SHINee evolving from boys to men
Just two years ago, boy band SHINee bounced onto the country’s ever-blossoming teen idol scene, wooing their way into the hearts of nuna (a friendly Korean saying for older women) fans nationwide with sing-along melodies, easy-to-follow dance moves and bashful, dimply smiles.
Their debut single, “You’re So Beautiful, Nuna,” wisely targeting their key demographic at the time, soared to the top of the K-pop charts, allowing the five-member boy band to continue their success with other singles including “Ring Ding Dong” and “Love Like Oxygen” on their first album.
On their second album “Lucifer,” however, released earlier this month, it was apparent that SHINee was no longer content with being mere eye candy or being perceived as just another glossy “product” manufactured by their agency, SM Entertainment.
“The public’s perception of idols is that we are ‘made-up.’ In this regard, our company gave us a lot of room [to give more input] during the making of this second album,” said Jonghyun, one of the members of SHINee, during an interview with the JoongAng Daily on Tuesday in a building in Apgujeong-dong operated by SM Entertainment.
This time around, Jonghyun wrote the lyrics for two songs, including “Up&Down” and “Obsession.” Onew, the band leader, penned the lyrics for “Your Name” on the album as well. Jonghyun says that although he has taken numerous hours of lessons to become a lyricist, he is still sometimes critical of his lyrics.
“I wrote the lyrics to ‘Juliet’ [on the band’s 2009 EP ‘Romeo’] very late one night. When I read the lyrics in the morning, I felt a bit embarrassed,” he laughed shyly. “However, in the end, the lyrics went well with the upbeat, fun, dance tempo of the song.”
In addition to Jonghyun, the group includes Onew, Taemin, Minho and Key, although Minho wasn’t present during the interview because of a leg injury.
Those that were present at the interview said that as they were working on Lucifer, their desire for a more grown-up, masculine image for the band was incorporated into the final concept.
“We needed a change. To be frank, in the beginning, we did basically what we were told. This is the first time that band members gave this much feedback in the decision-making process - including everything from hair, costumes and songs,” said Key, another member of the band, who was wearing black Kohl eyeliner, a slinky white mesh top and acid-wash jeans.
This new approach was evident in the music as well, as SHINee distanced themselves from the sugary brand of K-pop that defined them in 2008 and embraced an electronica-inspired K-pop sound with a tinge of vintage ’80s synth that seems made for the summer club scene. On the third track, “Electric Heart,” the band takes a sexy, almost old-school Michael Jackson approach to the vocals, whispering “Get out of my way/ Don’t compare me to your other men” over a guitar chorus and a throbbing electronic beat. The band’s soft, whispering vocals feel almost sensual at times.
“Electric Heart is my favorite song from this album. It’s rhythmic in a unique way. It’s different from other songs from our albums,” said Key.

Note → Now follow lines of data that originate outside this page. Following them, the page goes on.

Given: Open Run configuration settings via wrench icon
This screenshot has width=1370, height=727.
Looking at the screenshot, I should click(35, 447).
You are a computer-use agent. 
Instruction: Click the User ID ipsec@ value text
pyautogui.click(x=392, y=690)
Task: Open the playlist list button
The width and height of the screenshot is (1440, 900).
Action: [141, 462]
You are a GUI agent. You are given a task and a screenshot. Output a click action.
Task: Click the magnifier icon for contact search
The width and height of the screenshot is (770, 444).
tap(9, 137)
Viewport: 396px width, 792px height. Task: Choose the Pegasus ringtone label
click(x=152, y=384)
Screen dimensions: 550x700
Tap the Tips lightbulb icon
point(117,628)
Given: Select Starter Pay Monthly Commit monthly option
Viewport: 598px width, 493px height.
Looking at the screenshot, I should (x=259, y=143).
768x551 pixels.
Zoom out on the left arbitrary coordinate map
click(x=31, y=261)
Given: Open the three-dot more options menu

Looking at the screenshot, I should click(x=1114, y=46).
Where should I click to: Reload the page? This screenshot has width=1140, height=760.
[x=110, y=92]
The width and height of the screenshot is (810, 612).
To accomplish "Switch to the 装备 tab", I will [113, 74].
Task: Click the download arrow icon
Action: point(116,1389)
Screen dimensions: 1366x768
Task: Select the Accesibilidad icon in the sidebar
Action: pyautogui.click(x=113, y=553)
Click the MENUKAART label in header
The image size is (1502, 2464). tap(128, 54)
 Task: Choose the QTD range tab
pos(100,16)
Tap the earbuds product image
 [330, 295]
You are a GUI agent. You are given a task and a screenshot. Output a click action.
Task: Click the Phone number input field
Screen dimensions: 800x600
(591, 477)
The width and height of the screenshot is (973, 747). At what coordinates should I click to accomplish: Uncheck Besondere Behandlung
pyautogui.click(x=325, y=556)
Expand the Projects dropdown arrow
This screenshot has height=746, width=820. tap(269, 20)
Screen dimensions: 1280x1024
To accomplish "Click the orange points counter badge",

The band members said, in fact, that one of their greatest influences is the late Michael Jackson. “The man is a genre unto himself,” said Jonghyun.
Onew said that his musical preferences lean more toward older pop songs by artists such as Stevie Wonder and Elton John. Jonghyun said he likes T-Pain and R. Kelly while Key expressed more of a distant approach toward the music of today.
“These days, it seems that great male artists don’t release albums. There seems to be a shortage of icons in the pop world who can shock people with their music anymore,” said Key, who seemed reluctant to choose a favorite. “If I had to choose one artist though, it would be Lady Gaga.”
SHINee’s risk-taking on Lucifer has proven fruitful. In the first week since the album’s release (July 19-25), Lucifer rose to No. 1 on the nation’s biggest album-ranking sites, including Hot Tracks and Synnara Records. Still, the band members say they are always nervous when looking at album chart numbers.
“At our most obsessive, we look at our songs going up and down the charts every hour,” said Taemin, the group’s youngest member. “When we go up to No.1, we all die of joy!” he said, cracking up with the other members.
I was almost wholly convinced of the new, and more masculine, SHINee by the end of the interview. As I got up to leave the SM studio, however, I caught a brief glimpse of the band members, clapping their hands together and roughing up each other’s hair, and I felt rather relieved that a bit of the old SHINee still remained in these ambitious young men.